A total of 3132 patients were randomized, of which the vast majority (97%) were 12 years and older. In the intention-to-treat analysis, the risk of severe exacerbation was 26% lower in the higher- dose group compared with the albuterol-alone group (hazard ratio 0.74; 95% confidence interval 0.62–0.89; P = .001) and 16% lower in the lower-dose group compared with albuterol-alone (hazard ratio 0.84; 95% confidence interval 0.71–1.0; P = .052), the latter of which was not significant. There were lower rates of systemic glucocorticoid use in the higher-dose and lower-dose groups compared with albuterol-alone. Adverse event rates were similar among the 3 groups, with most common events including nasopharyngitis, headaches, and upper respiratory infections.

In patients with moderate-to-severe asthma, use of a combined ICS + albuterol as needed for rescue significantly reduced the risk of severe asthma exacerbations.
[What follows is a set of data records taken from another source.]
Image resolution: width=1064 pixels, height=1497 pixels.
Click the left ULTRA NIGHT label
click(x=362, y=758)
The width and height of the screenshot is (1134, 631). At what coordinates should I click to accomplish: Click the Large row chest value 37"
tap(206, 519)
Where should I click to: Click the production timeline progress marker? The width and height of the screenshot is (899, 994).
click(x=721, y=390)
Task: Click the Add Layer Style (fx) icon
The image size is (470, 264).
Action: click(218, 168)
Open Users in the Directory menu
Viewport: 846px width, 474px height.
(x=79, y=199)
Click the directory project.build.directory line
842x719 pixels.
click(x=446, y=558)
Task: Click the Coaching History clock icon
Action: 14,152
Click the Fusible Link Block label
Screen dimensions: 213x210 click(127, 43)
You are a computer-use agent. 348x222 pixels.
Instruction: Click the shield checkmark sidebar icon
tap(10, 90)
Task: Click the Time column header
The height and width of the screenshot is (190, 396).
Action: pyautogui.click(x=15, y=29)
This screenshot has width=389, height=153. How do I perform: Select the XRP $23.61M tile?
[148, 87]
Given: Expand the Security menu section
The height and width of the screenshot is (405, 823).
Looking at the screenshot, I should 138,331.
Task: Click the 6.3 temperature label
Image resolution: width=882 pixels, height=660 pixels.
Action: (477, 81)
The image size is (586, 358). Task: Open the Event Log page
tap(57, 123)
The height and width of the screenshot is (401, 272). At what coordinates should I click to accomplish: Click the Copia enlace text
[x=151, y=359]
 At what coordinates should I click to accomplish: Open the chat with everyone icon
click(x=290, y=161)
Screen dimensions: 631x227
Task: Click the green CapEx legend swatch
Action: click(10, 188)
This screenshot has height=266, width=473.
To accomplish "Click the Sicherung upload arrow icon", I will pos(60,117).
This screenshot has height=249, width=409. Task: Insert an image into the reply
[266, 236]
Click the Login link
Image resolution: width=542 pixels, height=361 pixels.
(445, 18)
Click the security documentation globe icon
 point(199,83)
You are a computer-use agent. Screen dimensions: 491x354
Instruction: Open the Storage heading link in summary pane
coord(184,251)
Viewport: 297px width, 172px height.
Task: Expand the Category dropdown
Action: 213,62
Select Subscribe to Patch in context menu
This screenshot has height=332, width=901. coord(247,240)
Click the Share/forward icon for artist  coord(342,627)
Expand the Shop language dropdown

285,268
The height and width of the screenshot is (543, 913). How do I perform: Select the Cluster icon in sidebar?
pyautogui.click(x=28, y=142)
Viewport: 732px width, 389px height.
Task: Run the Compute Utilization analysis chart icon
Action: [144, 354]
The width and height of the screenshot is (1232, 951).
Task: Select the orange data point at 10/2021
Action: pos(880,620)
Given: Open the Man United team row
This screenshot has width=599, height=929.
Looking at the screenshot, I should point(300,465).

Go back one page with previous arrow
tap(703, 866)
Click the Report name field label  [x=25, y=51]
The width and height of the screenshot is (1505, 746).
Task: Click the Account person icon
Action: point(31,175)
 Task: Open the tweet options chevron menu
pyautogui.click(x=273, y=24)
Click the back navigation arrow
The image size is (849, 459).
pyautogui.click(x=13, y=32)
This approach also appeared to be safe with modest adverse effects that were distributed equally among all groups.

Asthma guidelines have evolved in the past 5 years. Studies have shown the efficacy and safety of use of ICS combined with formoterol such that the national guidelines deemed this the preferred approach in patients with moderate to severe asthma. Reduction in use of systemic corticosteroids is essential for morbidity and mortality related to asthma. This study demonstrated that ICS with albuterol is also a safe and effective option to be considered in these patients.